Complex networks provide a powerful mathematical representation of complex systems in nature and society. To understand complex networks, it is crucial to explore their internal structures, also called structural regularities. The task of network structure exploration is to determine how many groups in a complex network and how to group the nodes of the network. Most existing structure exploration methods need to specify either a group number or a certain type of structure when they are applied to a network. In the real world, however, not only the group number but also the certain type of structure that a network has are usually unknown in advance.
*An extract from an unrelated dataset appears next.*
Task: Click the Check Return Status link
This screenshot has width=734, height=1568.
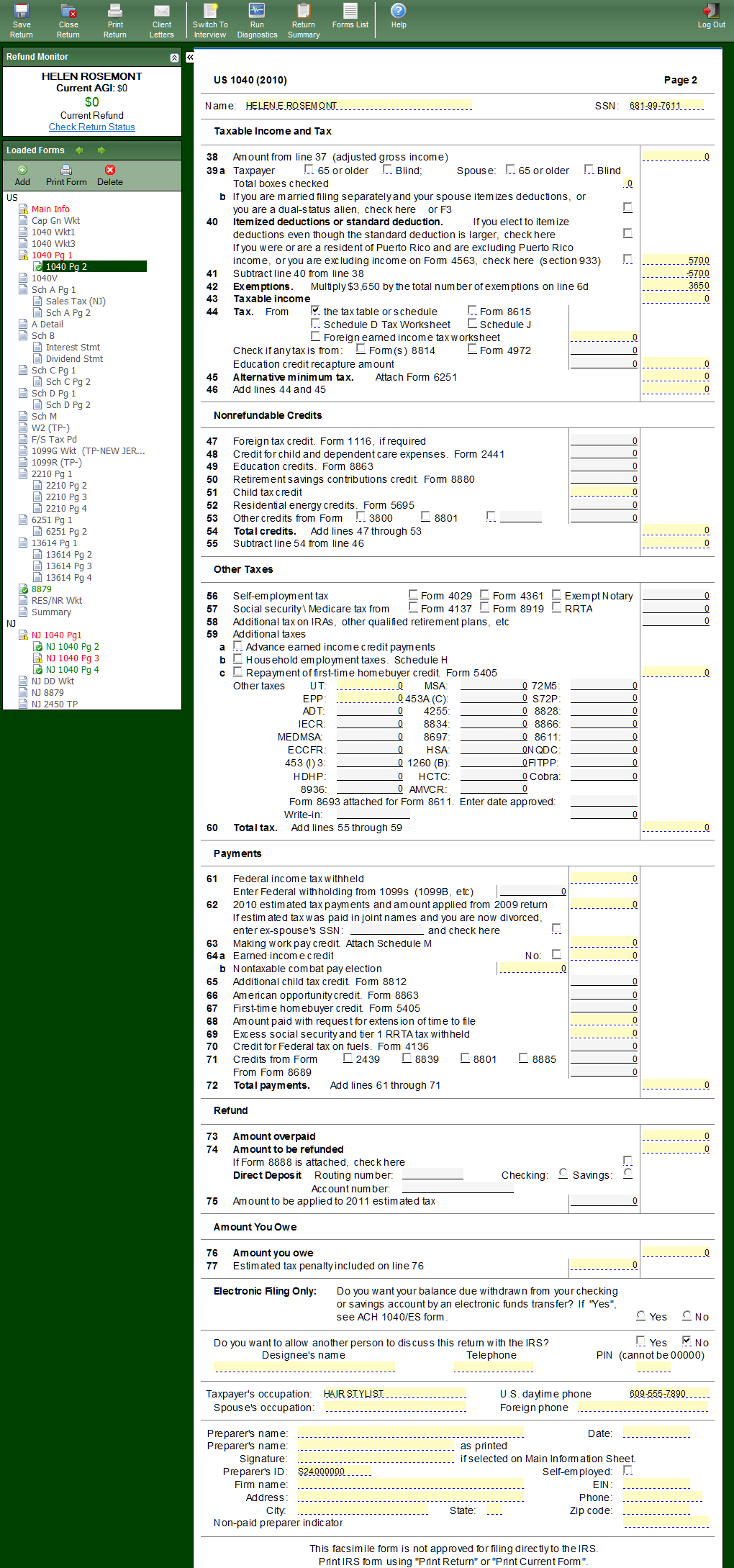Action: click(x=91, y=127)
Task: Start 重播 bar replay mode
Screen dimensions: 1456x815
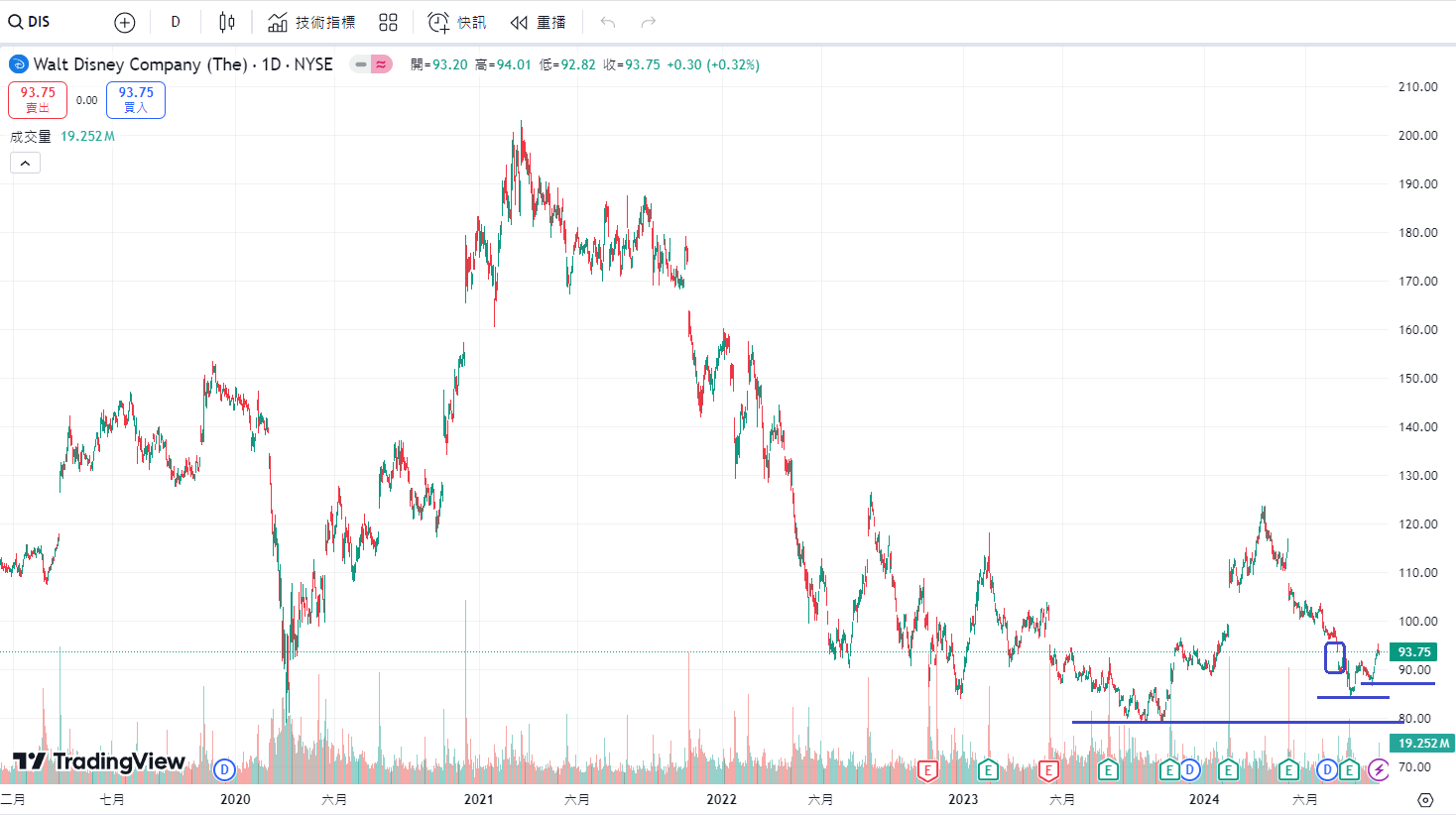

To automatically explore structural regularities in complex networks, without any prior knowledge about the group number or the certain type of structure, we extend a probabilistic mixture model that can handle networks with any type of structure but needs to specify a group number using Bayesian nonparametric theory and propose a novel Bayesian nonparametric model, called the Bayesian nonparametric mixture (BNPM) model. Experiments conducted on a large number of networks with different structures show that the BNPM model is able to automatically explore structural regularities in networks with a stable and state-of-the-art performance.